**Exercise objective**.
Please transcribe only the lines that run from the line bearing "The height and" to the end of the entries, keeping both end lines. Skip the pictures.

··· Records supplied ···

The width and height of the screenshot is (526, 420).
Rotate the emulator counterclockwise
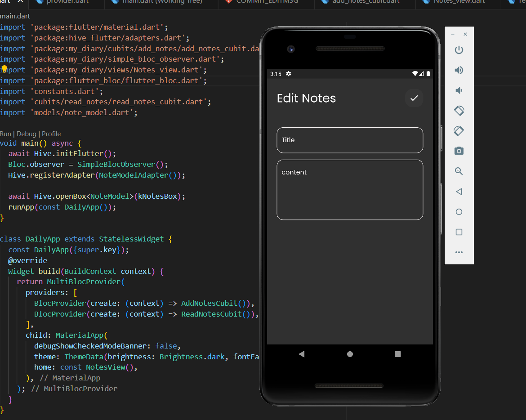(x=459, y=111)
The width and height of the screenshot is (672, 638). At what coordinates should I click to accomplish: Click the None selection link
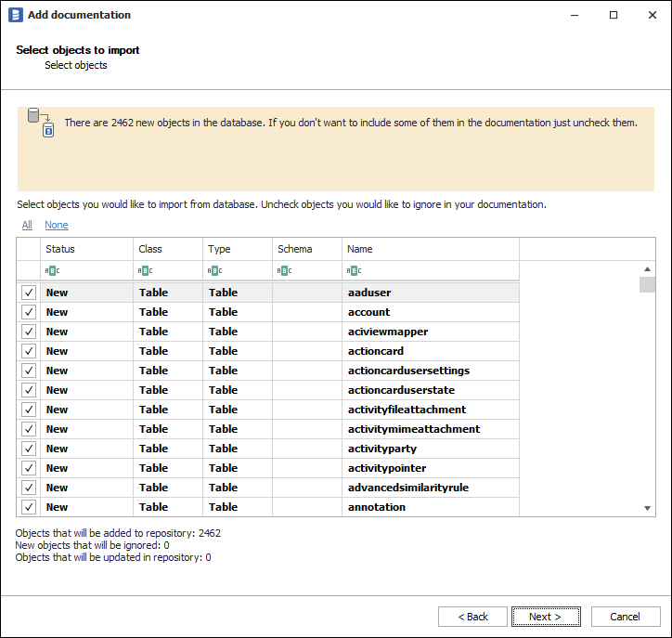(57, 225)
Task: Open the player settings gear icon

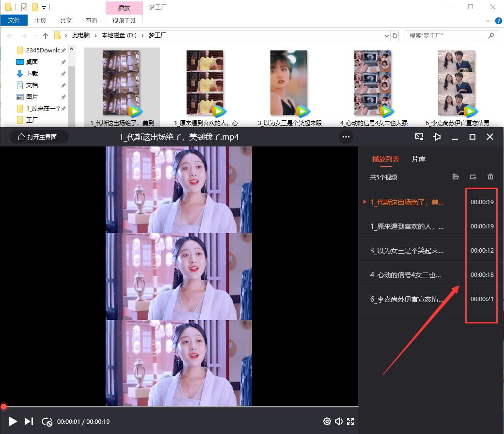Action: [327, 421]
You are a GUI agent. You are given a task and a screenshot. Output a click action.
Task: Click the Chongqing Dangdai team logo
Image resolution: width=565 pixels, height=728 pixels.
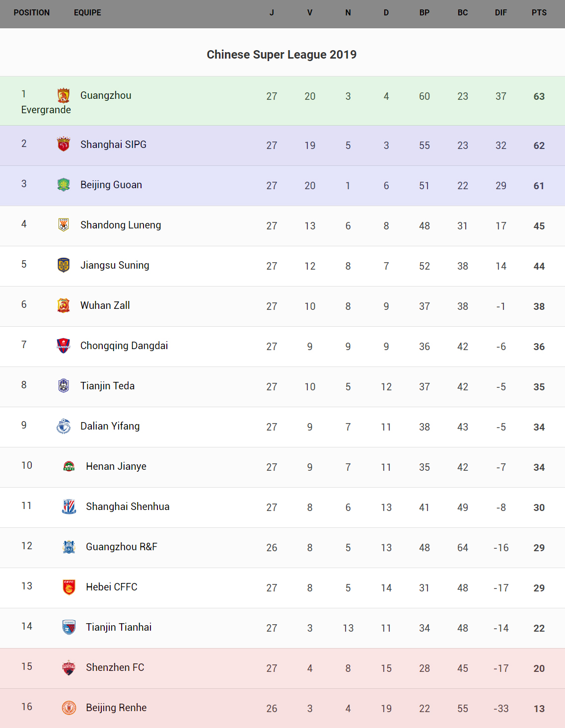pos(64,346)
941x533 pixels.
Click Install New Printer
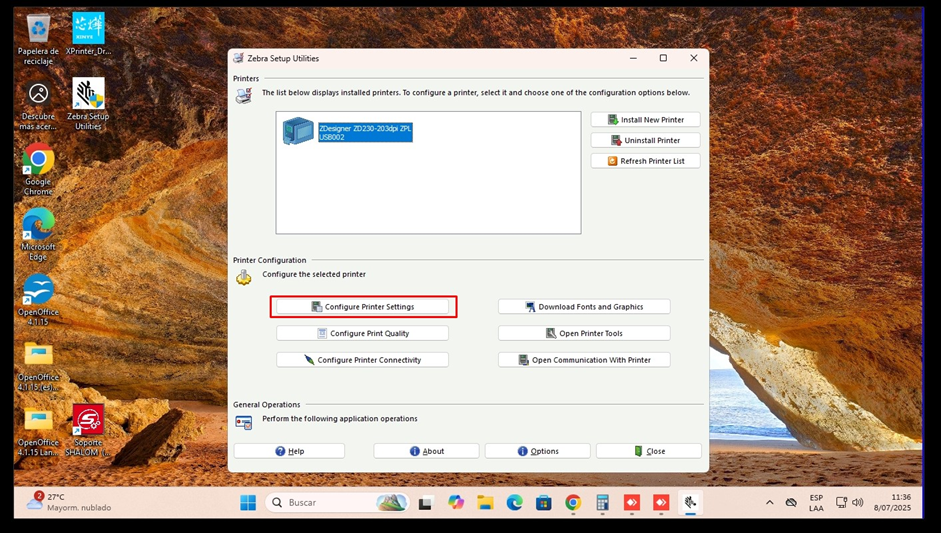(x=645, y=120)
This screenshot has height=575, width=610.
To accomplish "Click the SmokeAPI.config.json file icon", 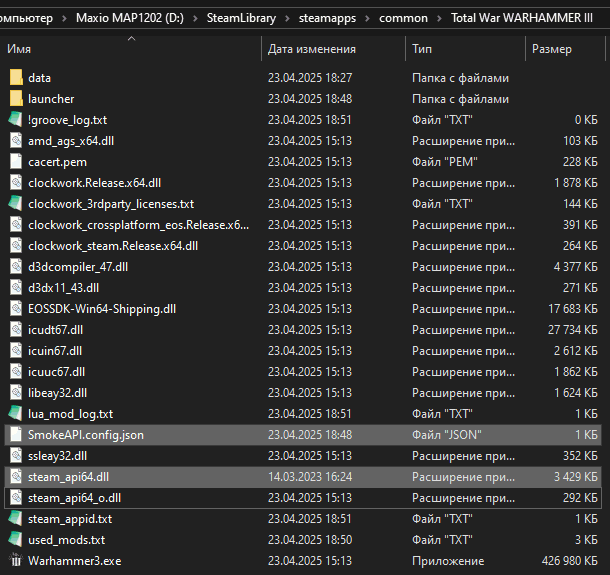I will point(16,435).
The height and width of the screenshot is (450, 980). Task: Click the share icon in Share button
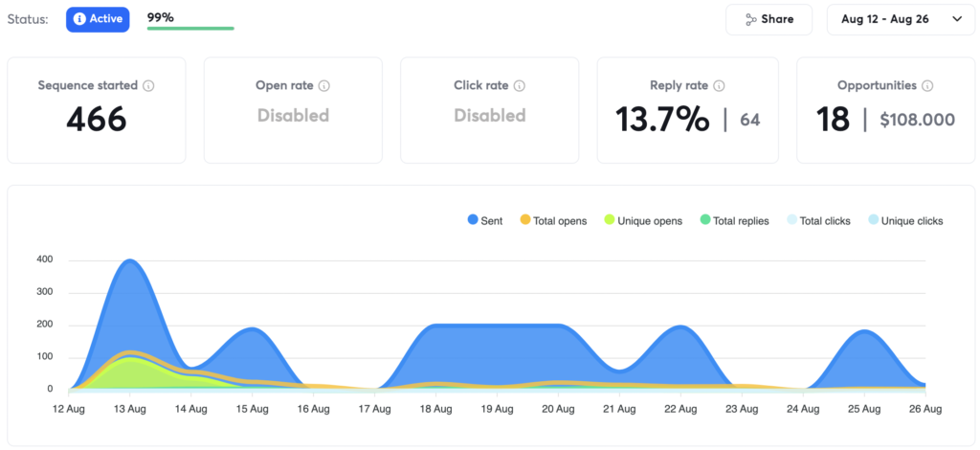pos(751,19)
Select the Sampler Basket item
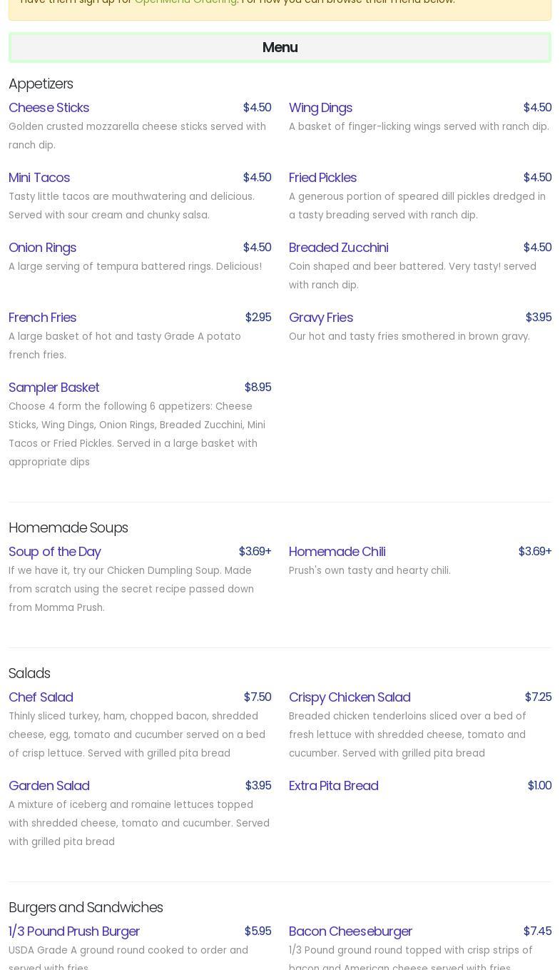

···

**Response area**.
The height and width of the screenshot is (450, 980). Task: Click the share icon in Share button
pos(751,19)
Select the Sampler Basket item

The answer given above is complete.